Matty isn’t in much. Comes in at lunch, for the books. Late at night to sit with friends. Leaves Taylor to run the rest of the business. I get the feeling that he wasn’t asked. It just sort of happened that way. Like I said, this place has a rhythm all it’s own. It would run even if no one ever came in to manage things. The regulars stay. Like that would ever change. I’ve been talking to some of these guys for six years now. Know what they drink, the names of their wives, kids, girlfriends.
Taylor doesn’t get in the way. I guess we both watch people for a living. So Taylor watches. He’s at the door, or sitting on the far end of the bar. Rarely, he’ll sit and talk with people who come in, but it’s low key.
The waitresses are going to eat him alive, but he seems pretty patient. I guess he must be used to that sort of attention from women. There are no secrets in a bar, so I know he’s not sleeping with any of them. Not for any lack of trying on their part though.
He’s not afraid to actually get his hands dirty, either. My bar porter left. Our competition, the biker bar down the street, offered more money, and he left. On a Friday. At six at night. No notice.
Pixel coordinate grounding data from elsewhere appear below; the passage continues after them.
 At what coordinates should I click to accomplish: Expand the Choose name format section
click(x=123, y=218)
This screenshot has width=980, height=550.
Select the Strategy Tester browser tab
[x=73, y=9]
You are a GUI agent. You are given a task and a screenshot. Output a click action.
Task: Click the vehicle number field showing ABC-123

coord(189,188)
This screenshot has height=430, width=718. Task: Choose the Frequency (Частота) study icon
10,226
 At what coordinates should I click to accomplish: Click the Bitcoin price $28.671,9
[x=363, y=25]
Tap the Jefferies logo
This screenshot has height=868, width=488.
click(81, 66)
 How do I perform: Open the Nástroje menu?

I didn’t even have to ask. Turn around, and Taylor is behind the bar with me, filling coolers, pouring pints. He’s a little slower than the regular porter. I don’t see anyone asking him to rush though.
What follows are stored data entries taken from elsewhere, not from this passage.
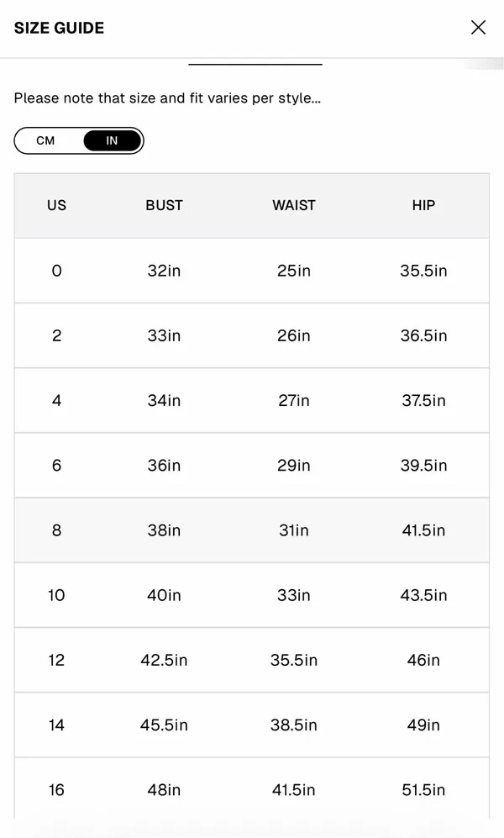Click the SIZE GUIDE heading
This screenshot has width=504, height=838.
coord(60,28)
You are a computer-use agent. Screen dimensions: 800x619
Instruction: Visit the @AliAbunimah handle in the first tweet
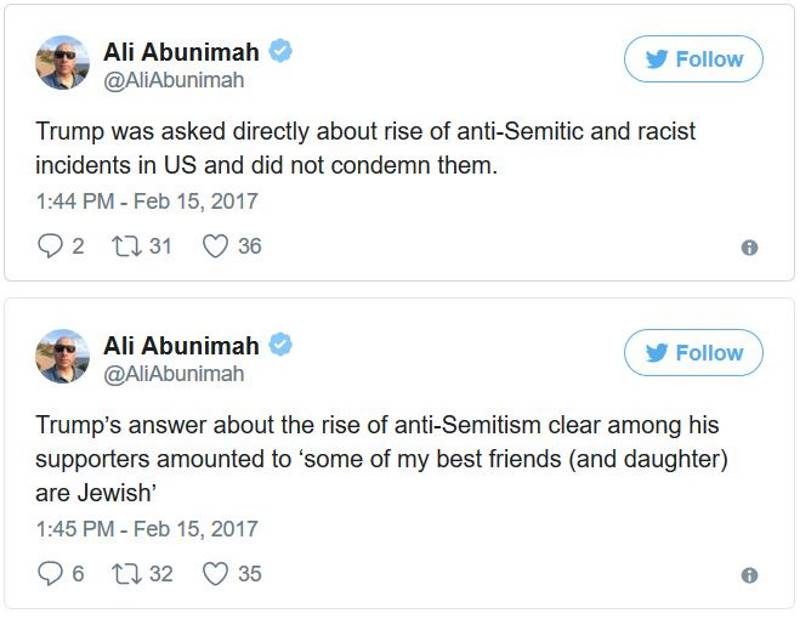tap(174, 81)
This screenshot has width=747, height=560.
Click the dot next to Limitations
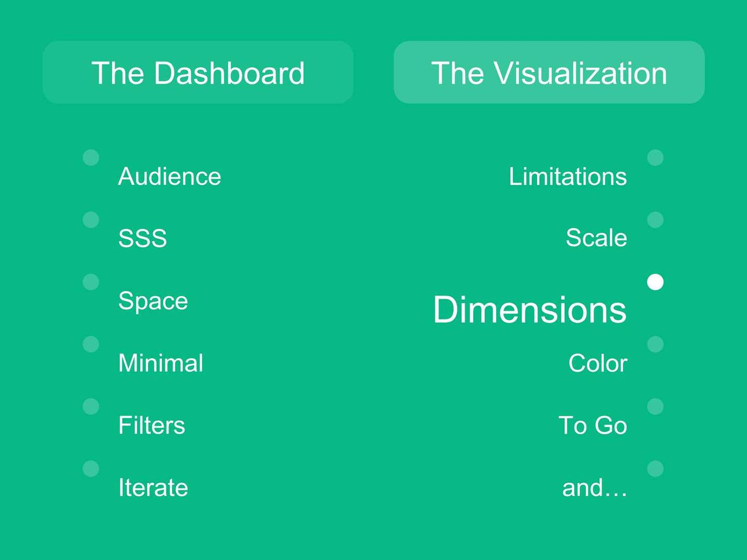pyautogui.click(x=655, y=158)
A little awkward, when it got busy. I don’t say excuse me. I don’t have that kind of time. Too busy keeping a list in my head of the next twenty drinks I’m making. Talking to the regulars. Shut out the drone of the waitresses.
So I don’t say excuse me. It’s a hand on the hip, the waist, the lower back. Whatever happens to be in the way at the moment. Not a shove, not being rude, not asking you to stop what you’re doing and move. Just the way that two people move around in a small space, while not talking, while not stopping. You don’t like to be touched. Too bad, I guess. It’ll wear off. It does, eventually, and before long, the two of us are fluid behind the bar. Not saying a word to each other. It’s a busy night, there’s no time. You’re a lot gentler than you look.
It quiets down, and you leave me my bar to myself again. I stock up, go and wrestle around with the kegs for a while. Sit out back with a coffee, on the milkcrates, head down on the staff table out back, the cook working out a knot in my shoulders. Not exactly doing a great job of it, but what the hell, sometimes it really is the thought that counts. Someone will call me if they need me right away.
Hands switch, scrape of a crate. Powerful hands go right to the knot, working it out expertly, gently. I don’t turn around. Hell, I’ve been smelling your aftershave all night already. Taylor. You keep massaging, long after the knot is gone. I guess I could have said something, but then you might have stopped, and for the life of me I can’t imagine why I would ask you to do that. My back is a puddle. Seems there’s an upside to keg-wrestling afterall.
I resent the hell out of having to get up, but Matty and some friends have showed up. A quick, damned sincere too, thanks to Taylor, before I head back out front.